In extreme pesetor driving you can make averages close to 5 l/100 km. And the computer is quite accurate...

When driving unladen, you have to be careful with acceleration in first gear, it's relatively easy to slip the wheels, luckily there's stability control (which can be switched off for mischief or driving on snow). To be honest, I'd love to see what happens with the 204 hp TDI, all-wheel drive, and a drag race type start, I'm sure I'd weld the back of my head against the headrest.

Test drive: Volkswagen Transporter/Caravelle 2.0 TDI

But this is Pistonudos and I can't fail to mention the Transporter's sporty driving behaviour. I drove the Caravelle on a route where the most dangerous corner was a roundabout, but with the Transporter I was happy. It's surprising how fast it can go and how confidently it tackles fast corners, although it warns early on that there's inertia and it's a good idea to lift your foot a little before the mid-point of the corner. The tyres grip like Charlton Heston to his rifle, part of the merit comes from there.

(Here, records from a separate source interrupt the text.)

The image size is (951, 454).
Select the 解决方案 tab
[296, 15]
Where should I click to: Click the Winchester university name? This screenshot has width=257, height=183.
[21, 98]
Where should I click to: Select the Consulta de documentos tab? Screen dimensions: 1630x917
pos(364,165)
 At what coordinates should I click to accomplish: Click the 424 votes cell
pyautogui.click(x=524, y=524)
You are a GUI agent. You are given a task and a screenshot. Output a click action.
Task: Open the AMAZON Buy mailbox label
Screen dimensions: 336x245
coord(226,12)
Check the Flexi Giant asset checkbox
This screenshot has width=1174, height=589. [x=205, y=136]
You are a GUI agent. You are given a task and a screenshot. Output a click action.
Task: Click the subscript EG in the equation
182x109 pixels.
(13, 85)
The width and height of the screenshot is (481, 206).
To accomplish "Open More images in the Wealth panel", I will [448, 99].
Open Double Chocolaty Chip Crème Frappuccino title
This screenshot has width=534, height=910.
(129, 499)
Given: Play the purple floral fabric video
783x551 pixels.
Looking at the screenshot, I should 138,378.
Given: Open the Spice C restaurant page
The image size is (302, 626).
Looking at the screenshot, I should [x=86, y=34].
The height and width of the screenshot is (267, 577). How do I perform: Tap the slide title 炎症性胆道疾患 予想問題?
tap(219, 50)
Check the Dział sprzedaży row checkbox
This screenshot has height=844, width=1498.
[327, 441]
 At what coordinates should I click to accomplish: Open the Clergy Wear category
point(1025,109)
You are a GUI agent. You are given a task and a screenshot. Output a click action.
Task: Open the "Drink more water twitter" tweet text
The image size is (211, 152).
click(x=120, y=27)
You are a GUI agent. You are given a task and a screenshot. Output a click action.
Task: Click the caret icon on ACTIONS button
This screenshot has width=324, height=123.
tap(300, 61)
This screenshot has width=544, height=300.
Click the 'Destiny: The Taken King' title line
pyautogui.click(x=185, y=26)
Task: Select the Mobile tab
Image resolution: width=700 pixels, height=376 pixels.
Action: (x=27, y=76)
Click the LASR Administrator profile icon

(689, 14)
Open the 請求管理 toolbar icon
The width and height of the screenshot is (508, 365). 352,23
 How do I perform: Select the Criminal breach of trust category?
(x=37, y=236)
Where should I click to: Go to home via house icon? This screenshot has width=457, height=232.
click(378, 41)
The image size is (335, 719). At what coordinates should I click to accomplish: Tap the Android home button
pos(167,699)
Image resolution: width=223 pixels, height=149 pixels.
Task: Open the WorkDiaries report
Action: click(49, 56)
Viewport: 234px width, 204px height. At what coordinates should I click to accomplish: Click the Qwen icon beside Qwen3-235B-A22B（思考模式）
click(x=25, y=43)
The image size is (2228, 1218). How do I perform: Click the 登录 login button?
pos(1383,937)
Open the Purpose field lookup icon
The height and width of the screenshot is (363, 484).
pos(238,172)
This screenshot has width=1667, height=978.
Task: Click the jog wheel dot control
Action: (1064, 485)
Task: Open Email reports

If we mash the throttle in slow corners, we will notice that there is skidding on a wheel in the absence of self-locking differential, so you have to dose the throttle with love to be really fast. The engine has a lot of power. I wouldn't have dared to drive as spiritedly as the Transporter with some of the competition's vans, although I must admit that the Jumpy VTR Coupé (in white) copes very well with my favourite mountain pass. As a good front-wheel drive, if you're a good Filipino, you can humiliate a much more powerful car, as the Leon Cupra R or the Mégane RS Trophy R do.

Thanks to the Stop&Start function, you'll avoid the temptation to rev the TDI at idle at traffic lights, although it can be switched off.

This really is a sporty SUV, in some conditions it can give the same confidence as an Audi Q7, there are cars of this size and weight that are much more clumsy and that incite to ask for calm in less time. With the Transporter, you can forget that you are driving a van, even perceive that I don't know what, that what do I know, we call pistonudo factor. I enjoyed every mile I drove with this thing. If one day I am blessed with a large family, four children or more than one "shot", I will pass SUV, I'll probably get one of these.

Test drive: Volkswagen Transporter/Caravelle 2.0 TDI


Although the test is written in a very relaxed and pleasant tone, because otherwise you won't read the whole test of a commercial, practically everything is real, only the way of saying it changes. It is not only a work vehicle or cargo mule, it is also a very pleasant vehicle to drive, and supports a very typical tourism driving. Of all the vans I've tested, it's the sportiest, even though it didn't have the best suspension setup for that use. With the lowered chassis and adaptive suspension, the only thing missing is the "R" badge on the tailgate.

I wasn't able to test the various safety systems that are available for the T6 generation, such as radar cruise control with automatic braking, fatigue monitor, or automatic light assistant. All of those are optional. In fact, if we go into the configurator, we're going to have a good time with the beastly amount of options there are. It's like in a Premium brand, you can start adding equipment and see a final price figure that stops the cancer by instant heart attack. Oh, and notice that the configurator can be desperate as we choose an option incompatible with another.

Transporter, Caravelle, Multivan or California, it's the same, the T6 generation does not pretend to be the cheapest in the segment, and it shows what one spends thousands of euros more on cheaper competitors. This explains the residual values and the condition of the Transporters of the T3 and T4 generation. If I was looking for a vehicle in this class, I would probably not have looked for alternatives any more, I would have been convinced by this one.